«Un allié puissant aux capacités limitées», titre un rapport sur l’armée française du think tank américain Rand Corporation publié en juin. Ses trois auteurs ont analysé les capacités militaires de la France en tant que force d’appui des États-Unis en cas de guerre conventionnelle de haute intensité avec la Russie sur le sol européen.
Louant ses compétences étendues lui permettant de s’engager dans des missions de tous types, les chercheurs émettent des réserves quant aux capacités de l’armée française à soutenir un conflit de longue durée. Ils pointent des faiblesses dans son transport aérien stratégique, son manque de munitions, et ses systèmes de neutralisation des défenses antiaériennes ennemies.
Les forces françaises présenteraient également des problèmes de préparation opérationnelle, en particulier au niveau de leurs hélicoptères. Enfin, les analystes craignent que la diminution de son budget et de ses autres missions à l’étranger, notamment au Sahel, se fasse ressentir en cas de conflit majeur en Europe, notamment dans les pays baltes.
Loi de programmation militaire
Il convient cependant de noter que ce rapport de 100 pages, commandé par la Défense américaine, se base en partie sur des informations de 2018, avant que le ministère des Armées n’annonce son projet de loi de programmation militaire 2019-2025, lequel augmente considérablement son budget (+1,7 milliard d’euros par an, puis +3 milliards dès 2023).
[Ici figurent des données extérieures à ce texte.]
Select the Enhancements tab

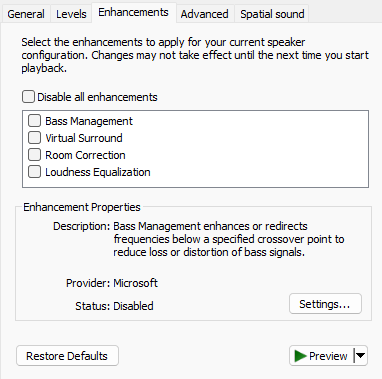[133, 13]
Il prévoit notamment une hausse des effectifs, un renouvellement et une modernisation des équipements et des véhicules. Le document ne tient pas non plus compte de l’annonce récente de la fin de l’opération Barkhane en tant qu’opération extérieure, tandis que l’armée se prépare à un futur conflit majeur.
Exercice militaire
En 2023 se tiendra en Champagne-Ardenne un vaste exercice, Orion, qui pourrait inclure des manœuvres conjointes des armées française, américaine, belge et britannique. D’après une déclaration du général Vincent Desportes à Atlantico, il s’agit de «redonner à l’armée française l’habitude à engager et commander des moyens sur de vastes espaces et des durées longues», un point précisément abordé dans le rapport de Rand Corporation.
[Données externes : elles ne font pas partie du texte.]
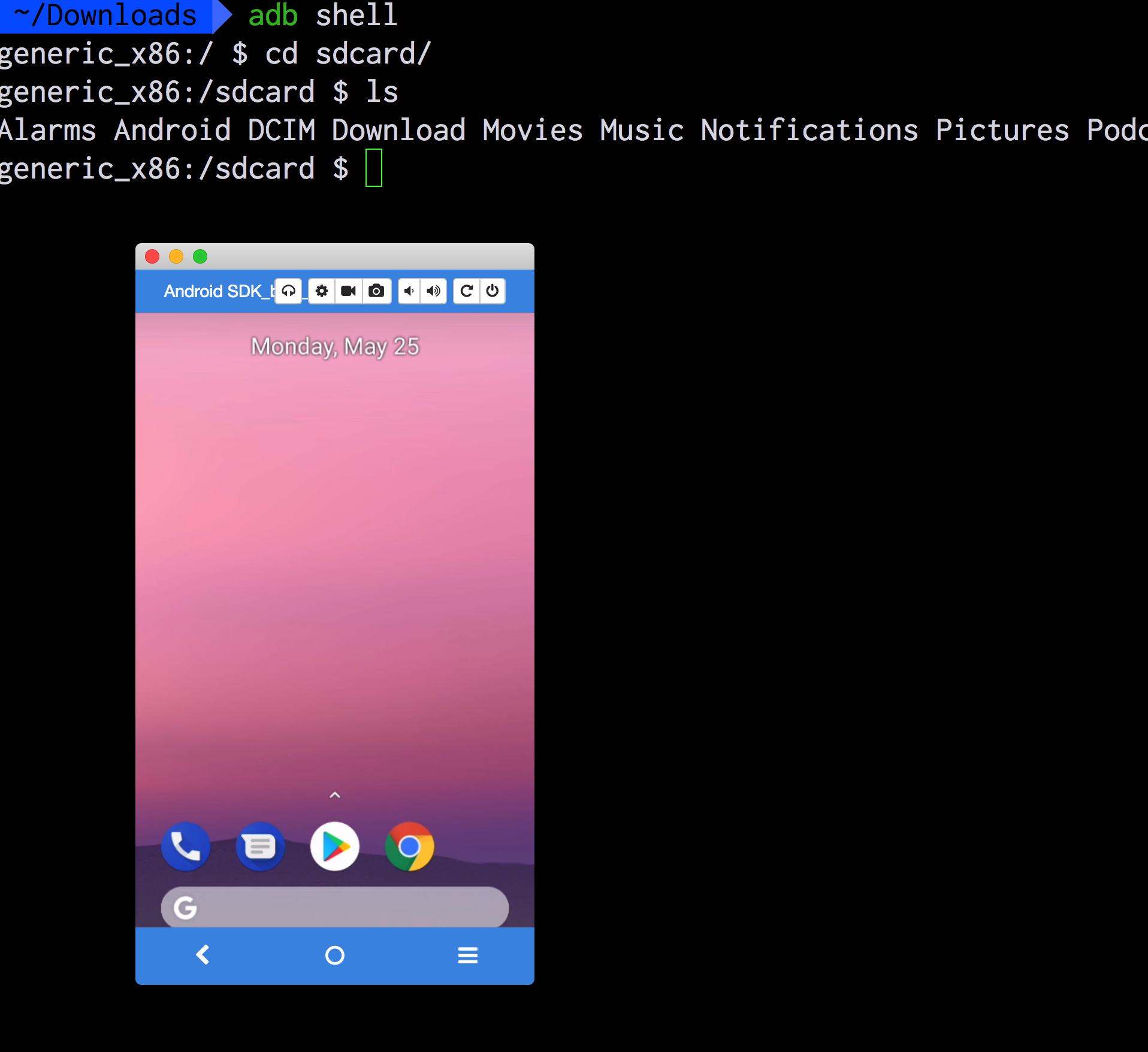Take a screenshot with the camera icon
Screen dimensions: 1148x1052
[376, 291]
L’exercice s’inscrit également dans l’hypothèse d’un conflit armé de grande intensité dans un futur proche. En octobre 2020, dans un entretien aux Échos, le chef d’état-major des armées François Lecointre (qui quittera son poste en juillet) avait révélé l’objectif d’être «capable, après six mois de montée en puissance, de soutenir un tel engagement pendant six mois».
La Russie, la Chine ou encore l’Iran avaient été cités par M. Desportes comme des «candidats» à ce conflit potentiellement «dévastateur». Moscou, accusé à de multiples reprises depuis 2014 de vouloir envahir une partie de l’Ukraine, a toujours nié toute intention militaire dans ce pays. En juin, elle a également déploré que l’idée d’un sommet UE-Russie ait été abandonnée, malgré la récente rencontre à Genève entre Biden et Poutine, marquée par une volonté de normaliser les relations entre les deux pays.